Com todas as coisas estranhas, ou não, que
transbordam do mundo virtual, chega-se à conclusão de que a Internet nada mais
é que uma gigantesca Casa Verde, onde todos os loucos do mundo estão internados
(conectados, como queiram).
E então vem a
pergunta: e aquela pessoa que está lá fora, cheia de realidade física e
completamente desintoxicada do mundo digital? Que não foi corrompida pelos
vídeos engraçados, pelos gifs, pelos escândalos, pelos babados, pela
“intimidade” exibida nas redes sociais, por todo o “conteúdo” da Internet.

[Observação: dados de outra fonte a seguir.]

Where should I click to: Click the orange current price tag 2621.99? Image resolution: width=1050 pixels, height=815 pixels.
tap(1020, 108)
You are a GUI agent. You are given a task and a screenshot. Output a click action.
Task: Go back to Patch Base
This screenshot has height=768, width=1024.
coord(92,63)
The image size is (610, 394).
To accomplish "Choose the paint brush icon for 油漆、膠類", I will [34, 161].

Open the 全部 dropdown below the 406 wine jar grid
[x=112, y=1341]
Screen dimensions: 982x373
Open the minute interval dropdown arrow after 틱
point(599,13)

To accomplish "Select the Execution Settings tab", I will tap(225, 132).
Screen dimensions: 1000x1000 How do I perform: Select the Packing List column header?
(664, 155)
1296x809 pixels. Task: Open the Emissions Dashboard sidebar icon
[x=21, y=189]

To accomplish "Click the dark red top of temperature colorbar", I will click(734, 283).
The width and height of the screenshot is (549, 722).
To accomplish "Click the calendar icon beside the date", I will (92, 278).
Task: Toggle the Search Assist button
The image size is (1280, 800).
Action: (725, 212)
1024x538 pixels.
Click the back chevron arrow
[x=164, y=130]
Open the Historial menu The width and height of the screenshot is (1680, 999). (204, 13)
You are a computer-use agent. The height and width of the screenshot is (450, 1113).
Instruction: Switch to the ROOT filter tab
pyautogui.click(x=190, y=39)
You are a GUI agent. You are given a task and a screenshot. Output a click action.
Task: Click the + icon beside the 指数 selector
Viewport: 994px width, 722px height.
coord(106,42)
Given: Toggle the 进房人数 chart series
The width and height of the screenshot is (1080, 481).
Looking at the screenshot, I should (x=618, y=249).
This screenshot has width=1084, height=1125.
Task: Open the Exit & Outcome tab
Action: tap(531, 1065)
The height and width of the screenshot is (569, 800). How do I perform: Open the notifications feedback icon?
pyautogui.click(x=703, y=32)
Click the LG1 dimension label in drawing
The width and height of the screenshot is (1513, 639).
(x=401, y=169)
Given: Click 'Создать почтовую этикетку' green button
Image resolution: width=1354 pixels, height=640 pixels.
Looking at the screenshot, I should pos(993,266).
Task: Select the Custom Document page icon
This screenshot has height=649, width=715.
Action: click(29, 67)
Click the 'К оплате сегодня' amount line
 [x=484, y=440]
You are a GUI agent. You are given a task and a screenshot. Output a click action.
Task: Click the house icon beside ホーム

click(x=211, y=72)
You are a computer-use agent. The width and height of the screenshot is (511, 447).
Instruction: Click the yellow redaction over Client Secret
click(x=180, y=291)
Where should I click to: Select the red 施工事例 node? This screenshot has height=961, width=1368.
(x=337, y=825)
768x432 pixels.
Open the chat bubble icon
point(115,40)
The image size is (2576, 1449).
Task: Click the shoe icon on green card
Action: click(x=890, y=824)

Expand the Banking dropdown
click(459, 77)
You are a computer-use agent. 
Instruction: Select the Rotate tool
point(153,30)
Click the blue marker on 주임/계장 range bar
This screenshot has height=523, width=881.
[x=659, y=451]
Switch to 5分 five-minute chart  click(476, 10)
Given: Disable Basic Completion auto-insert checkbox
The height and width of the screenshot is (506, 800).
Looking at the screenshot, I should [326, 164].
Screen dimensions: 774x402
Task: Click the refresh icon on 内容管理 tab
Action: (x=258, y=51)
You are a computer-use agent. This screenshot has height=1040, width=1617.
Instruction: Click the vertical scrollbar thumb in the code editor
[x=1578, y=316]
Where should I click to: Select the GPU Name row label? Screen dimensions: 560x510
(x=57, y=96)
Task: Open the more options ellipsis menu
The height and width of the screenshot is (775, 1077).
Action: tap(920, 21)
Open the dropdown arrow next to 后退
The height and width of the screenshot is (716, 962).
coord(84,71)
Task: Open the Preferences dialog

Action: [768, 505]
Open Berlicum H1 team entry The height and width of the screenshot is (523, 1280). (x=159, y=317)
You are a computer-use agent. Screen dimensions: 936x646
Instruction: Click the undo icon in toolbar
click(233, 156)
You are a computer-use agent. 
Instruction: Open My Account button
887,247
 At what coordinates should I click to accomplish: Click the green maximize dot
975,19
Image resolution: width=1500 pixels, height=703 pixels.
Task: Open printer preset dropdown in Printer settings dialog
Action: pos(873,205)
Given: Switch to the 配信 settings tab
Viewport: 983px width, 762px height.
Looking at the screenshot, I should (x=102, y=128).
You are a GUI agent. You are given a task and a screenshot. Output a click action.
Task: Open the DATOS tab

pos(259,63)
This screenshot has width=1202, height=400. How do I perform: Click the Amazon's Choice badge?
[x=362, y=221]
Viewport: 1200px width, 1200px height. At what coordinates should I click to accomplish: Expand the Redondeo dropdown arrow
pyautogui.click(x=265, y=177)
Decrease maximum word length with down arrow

Aquela pessoa que não foi consumida pela curiosidade, no fim das contas.
Será ela o
nosso Simão Bacamarte?
Obs: Não
entendeu o final do post? Leia o conto, não posso dar mais spoiler. A obra está disponível em diversos sites, e
são menos de trinta páginas, então não tem desculpa.
Acho que todo mundo é Simão Bacamarte até o momento que alguém passa a te analisar.